++++ Records to use ++++

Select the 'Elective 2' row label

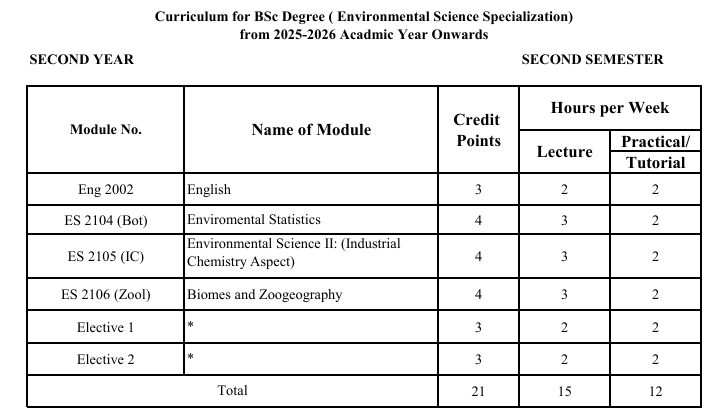105,359
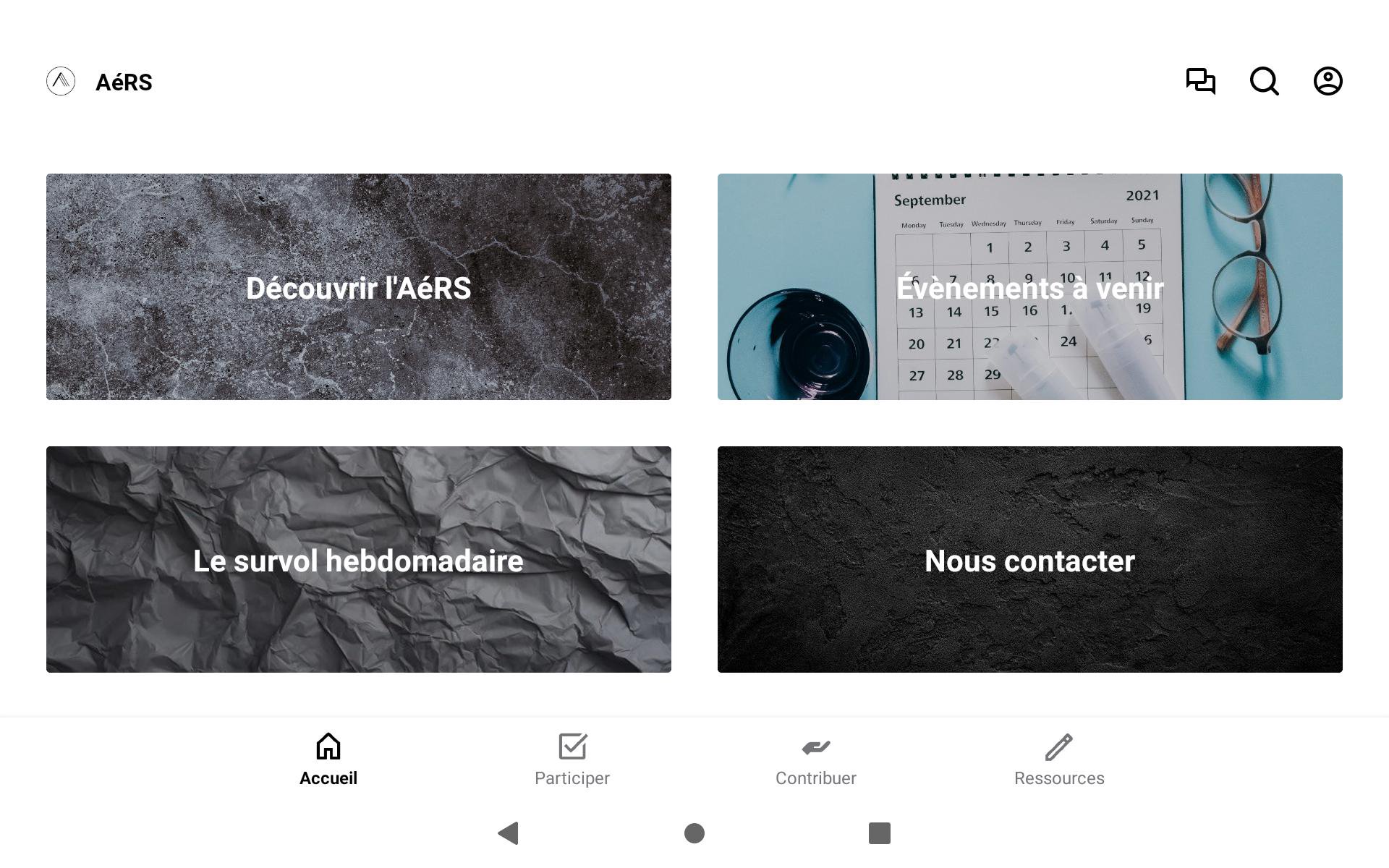This screenshot has height=868, width=1389.
Task: Open search with the magnifying glass icon
Action: [1265, 81]
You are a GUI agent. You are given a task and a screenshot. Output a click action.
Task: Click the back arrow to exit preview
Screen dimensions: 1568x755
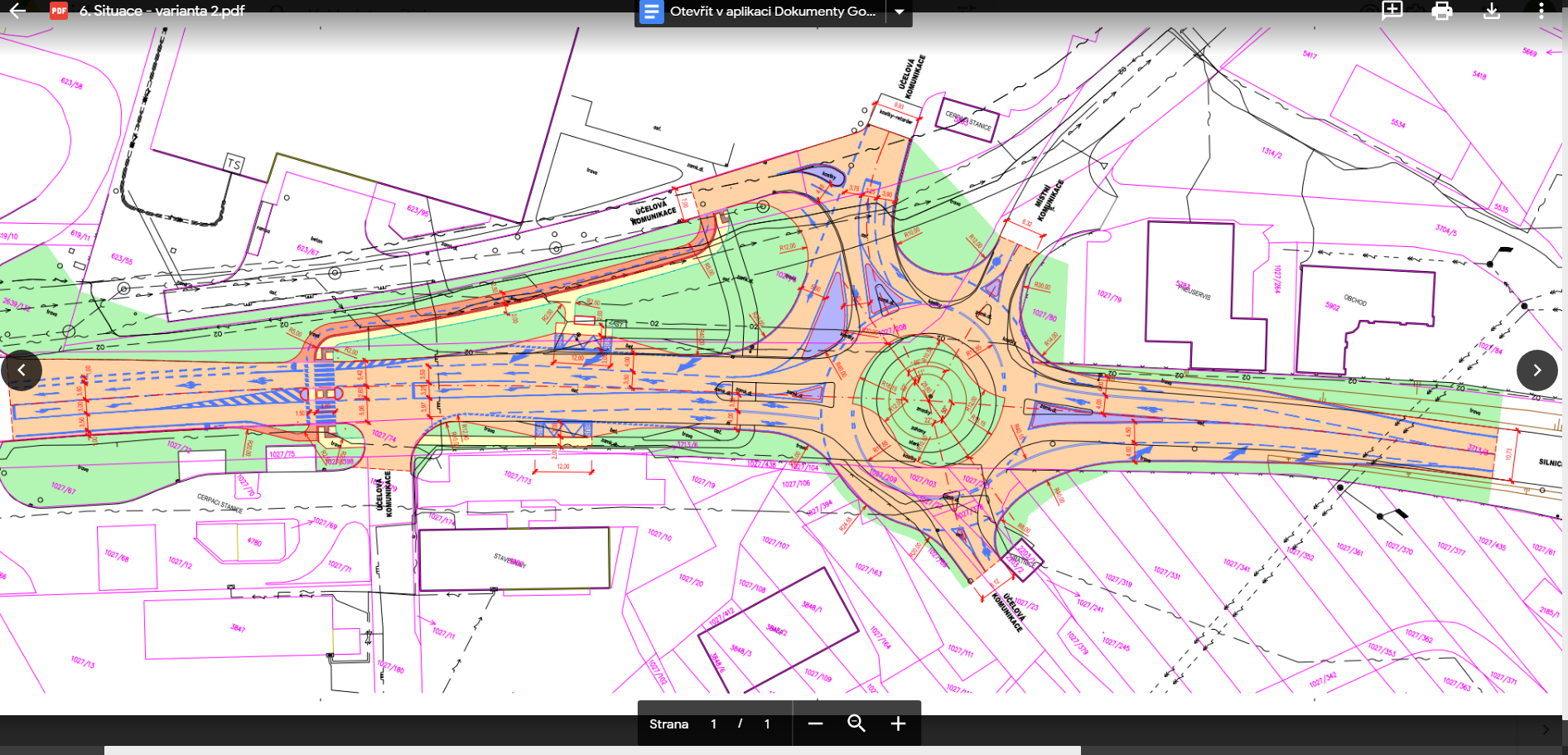pos(17,11)
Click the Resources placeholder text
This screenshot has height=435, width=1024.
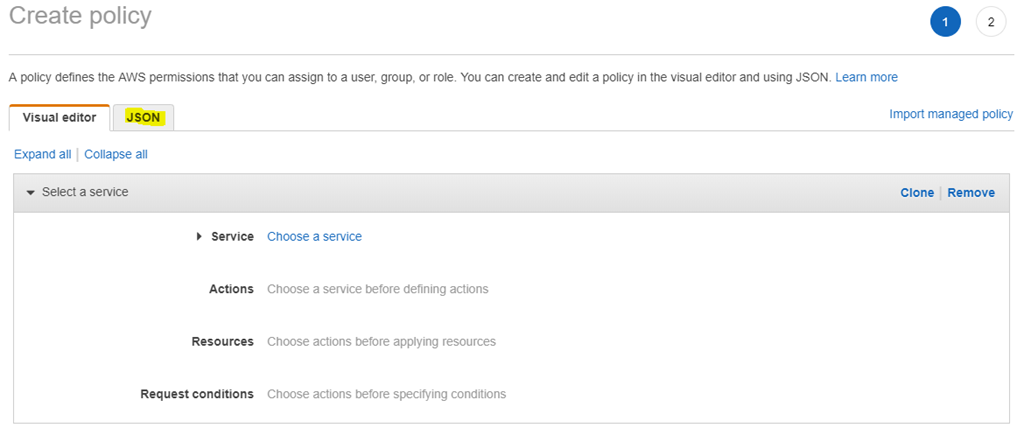tap(381, 342)
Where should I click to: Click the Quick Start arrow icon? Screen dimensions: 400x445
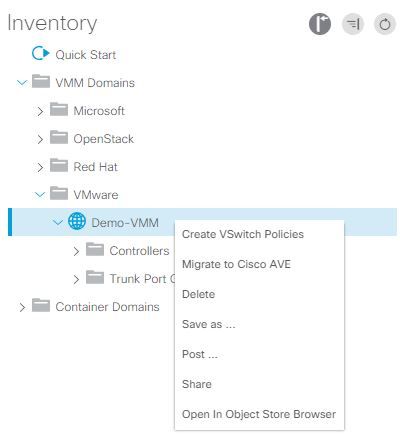(41, 54)
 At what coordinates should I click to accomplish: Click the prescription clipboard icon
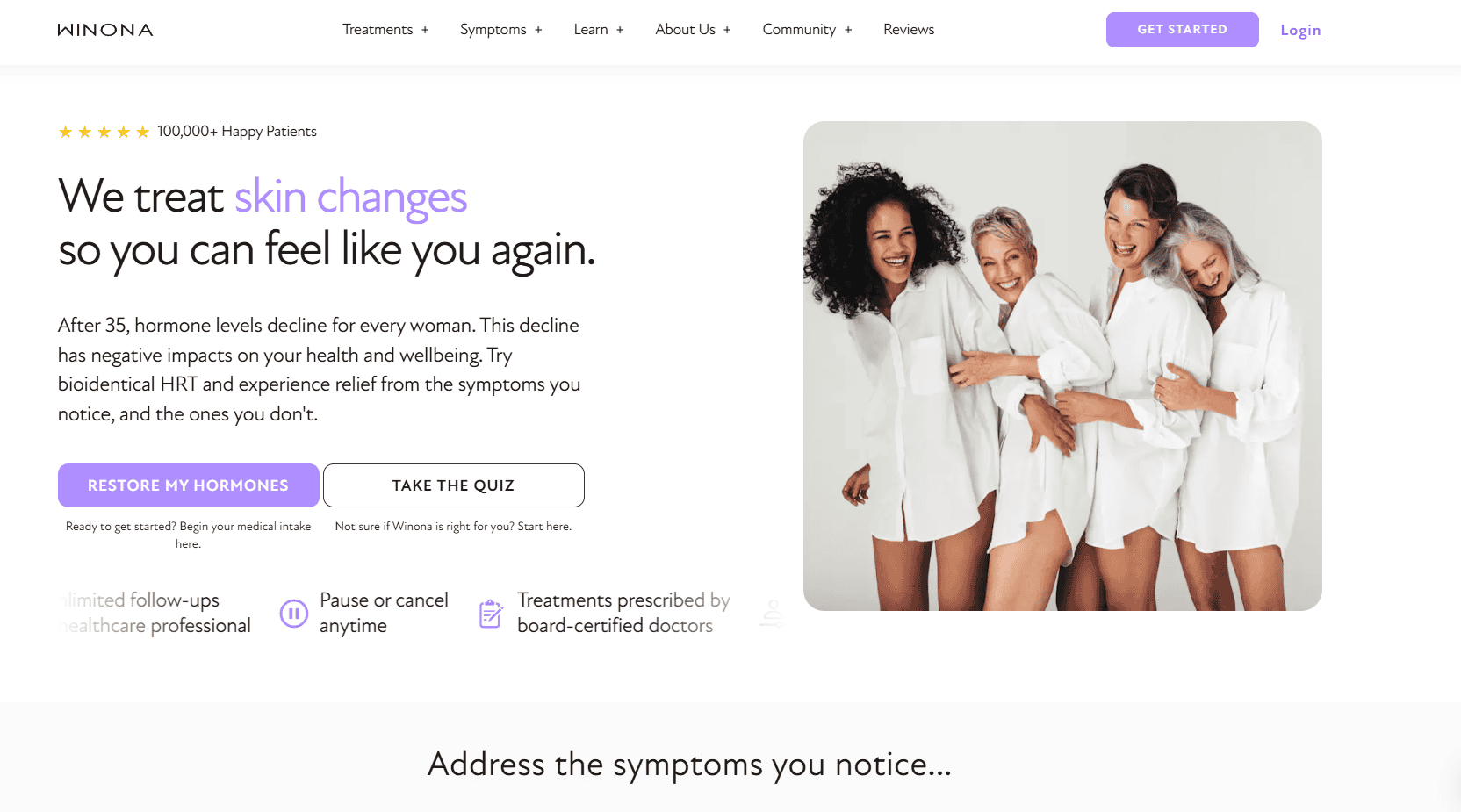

++++

Please retype the material above exactly, and omit its images.

Select the 'Elective 2' row label

105,359
This screenshot has height=868, width=1389.
Task: Open search with the magnifying glass icon
Action: [1265, 81]
You are a GUI agent. You are given a task and a screenshot. Output a click action.
Task: Click the back arrow to exit preview
Screen dimensions: 1568x755
pos(17,11)
Click the Resources placeholder text
This screenshot has height=435, width=1024.
tap(381, 342)
Where should I click to: Click the Quick Start arrow icon? Screen dimensions: 400x445
(41, 54)
 At what coordinates should I click to accomplish: Click the prescription clipboard icon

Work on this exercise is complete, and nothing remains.